Jadwiga Leśniak-Jankowska: - Wcześniej Scena El-Jot istniała już dziewięć lat. Dopiero 18 czerwca, gdy otwieraliśmy siedzibę, zmieniliśmy nazwę na Teatr Scena El-Jot. A od maja zeszłego roku w tym teatrze powołaliśmy jeszcze do życia Krakowską Operę Kameralną.

- Na ile stworzenie siedziby dla teatru wpłynęło na jego działalność?

J.L.-J.: Własna siedziba korzystnie wpłynęła na cykliczność naszych przedstawień. Wcześniej, grając w Krakowie oraz w różnych miejscach w Polsce i za granicą, po spektaklach wiele osób pytało, gdzie można nas na stałe zobaczyć. Takie pytania sprawiały nam wiele kłopotu, bo sami nie wiedzieliśmy, kiedy i gdzie ponownie zagramy. Jednak po otworzeniu siedziby pojawił się inny problem: przyzwyczajenia widza do nowego miejsca.

- Na ul. Miodowej nie było przecież teatru.

J.L.-J.: - Dlatego musieliśmy oswajać mieszkańców Krakowa i turystów, że przy Miodowej 15 istnieje teatr o dość rzadko spotykanym profilu, czyli teatr muzyczny sięgający do dawnych tradycji, zwyczajów, obrzędów i tańców, którego ważną częścią jest muzyka wykonywana na instrumentach historycznych. Dziś każdy może przynajmniej zadzwonić i zapytać się, kiedy odbędzie się następny spektakl. Teraz przyzwyczajamy widzów, że od roku, pod tym samym adresem, istnieje Krakowska Opera Kameralna.

- Udało się Państwu zdobyć już stałą publiczność?

Wacław Jankowski: - Tak. Mamy widzów, którzy przychodzą nie tylko na premiery, ale także na zwykłe spektakle. Dzięki siedzibie mogliśmy sobie także pozwolić, aby właśnie dla naszej publiczności sprowadzić zespoły gościnne, pokazać naszym widzom innych artystów, dla których ważna jest muzyka i tradycja. Tak będzie już dziś, o godz. 19, gdy z okazji naszego bardzo skromnego jubileuszu nie my będziemy występować, lecz chór z Niemiec.

- Ile Państwo wystawili premier w siedzibie?

- Dziewięć premier teatralnych i operowych, w tym m.in. "Lirnik polski", "Świtezianki", "Don Pasquale" oraz spektakle baletowe, recitale, koncerty kameralne i wystawy.

- Co dalej?

W.J.: - Będziemy nadal walczyć.

- Walczyć? Czy to znaczy, że trudno jest utrzymać prywatny teatr?

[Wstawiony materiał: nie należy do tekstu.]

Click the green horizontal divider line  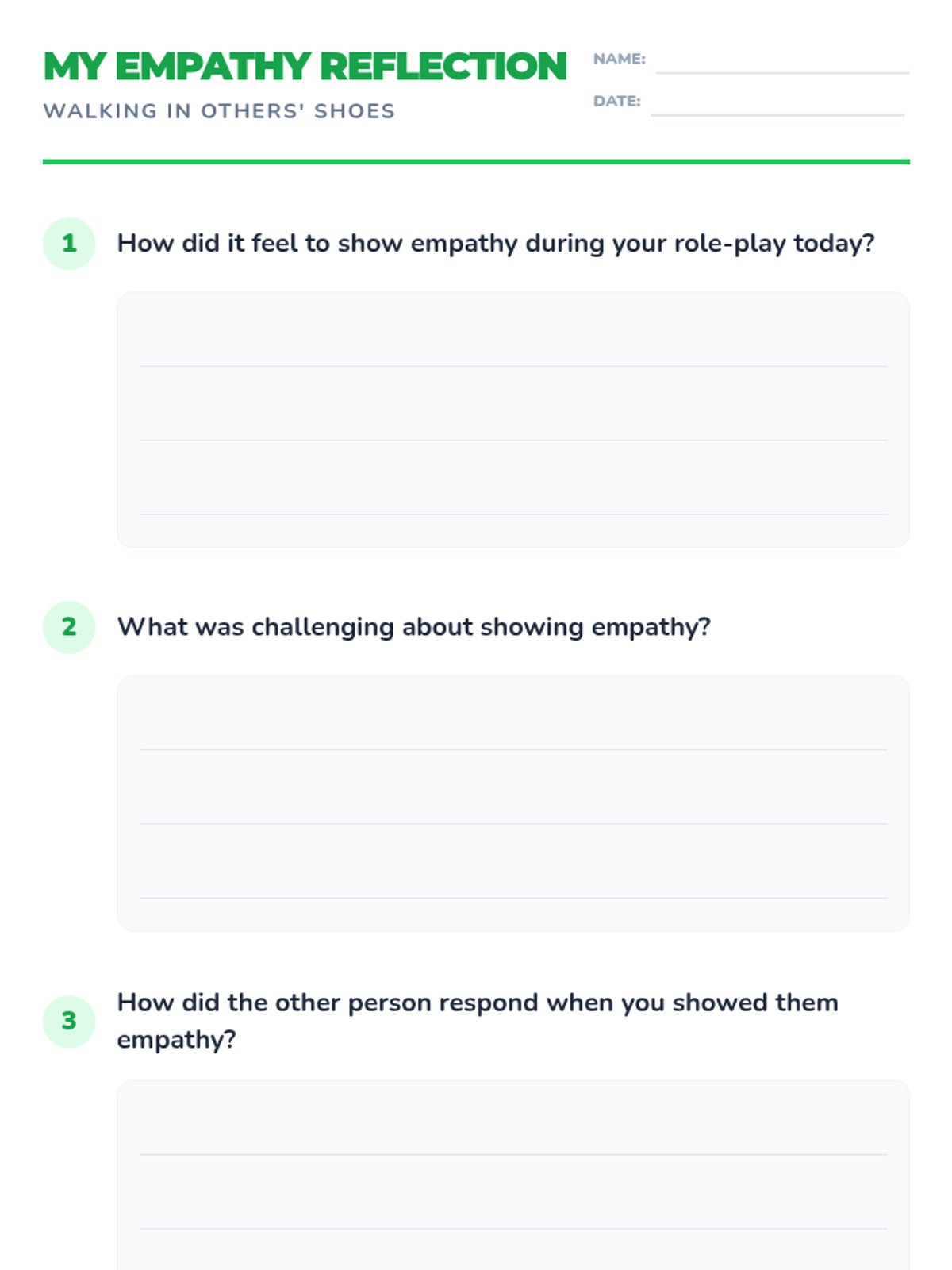pos(476,162)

J.L.-J.:- Bardzo trudno, zwłaszcza o zupełnie niekomercyjnym repertuarze.

W.J.: - Gramy wtedy, gdy mamy na to pieniądze. Staramy się zdobyć środki, biorąc udział w licznych konkursach na granty. Zupełnie inna jest sytuacja kierowania teatrem z dotacją, nawet najmniejszą. Tam nie trzeba - tak jak u nas - codziennie walczyć o istnienie sceny.

- Z biletów nie ma szans, by się utrzymać?

W. J.: - Musielibyśmy mieć bardzo wysokie ceny biletów i nie wiem, czy udałoby nam się wtedy zachować tak wysoką frekwencję, jak mamy obecnie. Prawda jest jednak taka, że repertuar, jaki wykonujemy, wymaga dotacji. No, chyba że zmienilibyśmy profil teatru.

- Może trzeba wystawiać farsy, musicale albo spektakle kabaretowe?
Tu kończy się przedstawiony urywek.